Selain karena Pasar Balong yang tak seramai dulu, Sanirah menuturkan, penyebab lain kenapa tukang becak seperti dirinya berkurang, yakni akibat berkembang pesatnya aplikasi ojek online.

"Sebelum ada ojek online enak. Ada penumpang langsung berangkat, sekarang turun drastis. Ada teknologi susah semua, Tukang becak pada pindah profesi atau dapat kerjaan lain," tutur Sanirah.

Sanirah sendiri sudah 20 tahun lebih bekerja sebagai tukang becak. Menurutnya, gegera perkembangan teknologi aplikasi ojek online, pendapatan yang ia hasilkan pun menurun drastis.

Jika dulu, saat perkembangan teknologi belum semasif sekarang, ia dapat menarik puluhan orang per hari dengan pendapatan mencapai ratusan ribu Rupiah.

"Ini dari tadi saja cuman dapat Rp 6.000, itu juga sekali jalan, paling banyak Rp 10.000-25.000 sehari, dapat Rp 50.000 saja susah banget. Dulu mah, sebelum ada ojek online lumayan, bisa sampai Rp 100.000-200.000 per hari," tutur Sanirah.

"Padahal tarif nya murah, dari Jalan Pekiringan sampai ke Jalan Karanggetas paling besar cuman Rp 10.000, kalau ada yang ngasih lebih Rp 15.000," Sanirah menambahkan.

Selain sebagai tukang becak, Sanirah juga bekerja sebagai petani yang menggarap lahan milik orang lain. Namun, pekerjaan sampingan tersebut juga nasibnya sama, mulai tergeser akibat perkembangan teknologi pertanian seperti traktor dan mesin pencacah padi.

"Dulu mah pas lagi musim panen masih pakai tenaga sendiri, sekarang mah udah pada pakai mesin semua, panen juga pakai mesin. Jadi kita mulai nggak kepakai, di kampung udah pakai mesin semua," tutur Sanirah.

Sanirah menuturkan, sebenarnya ada keinginan untuk pindah profesi. Tetapi, karena terkendala modal dan keahlian, ia hanya bisa untuk tetap bertahan sebagai tukang becak di Pasar Balong.

"Ada keinginan buat pindah usaha, cuma bingung nggak ada modal. Zamannya lagi susah, mau gimana lagi," tutur Sanirah.

Walaupun sulit, Sanirah akan tetap bekerja sebagai tukang becak. Menurutnya, tidak ada profesi lain yang bisa ia lakukan untuk mencari nafkah.

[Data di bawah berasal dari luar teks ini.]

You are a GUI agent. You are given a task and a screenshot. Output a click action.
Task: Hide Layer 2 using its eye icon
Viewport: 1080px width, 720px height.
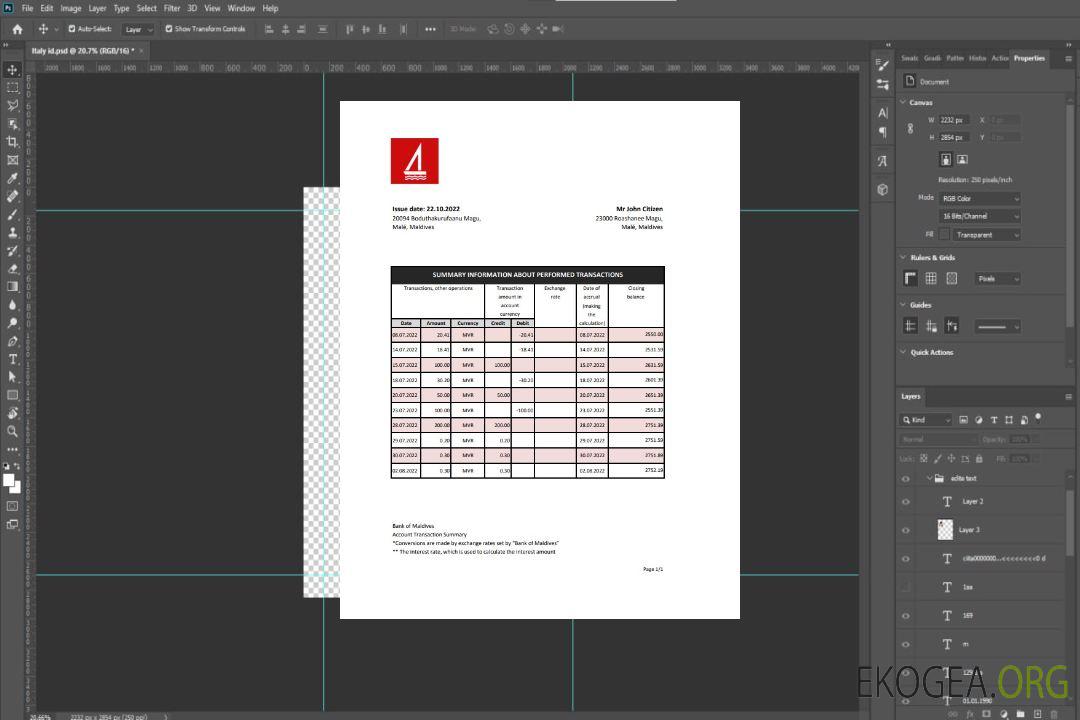[x=906, y=502]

"Susah semua. Ke depan, masih tetap di sini, jadi tukang becak. Memang nyari duitnya di sini, di tempat lain malah lebih susah belum pada kenal," tutur Sanirah.

Untuk menghidupi kelima anaknya, Istri Sanirah berjualan makanan dan minuman di rumah. "Anak paling kecil kelas 5 yang sudah kawin 2. Kalau istri jualan kecil-kecilan di rumah," tutur Sanirah.

Sanirah berharap, pemerintah agar lebih memperhatikan nasib tukang becak, serta dapat meramaikan kembali Pasar Bolong yang sepi. "Harapanya pengenya tempatnya (Pasar Balongnya) ramai lagi saja, " pungkas Sanirah sambil pergi ke musala untuk melaksanakan salat.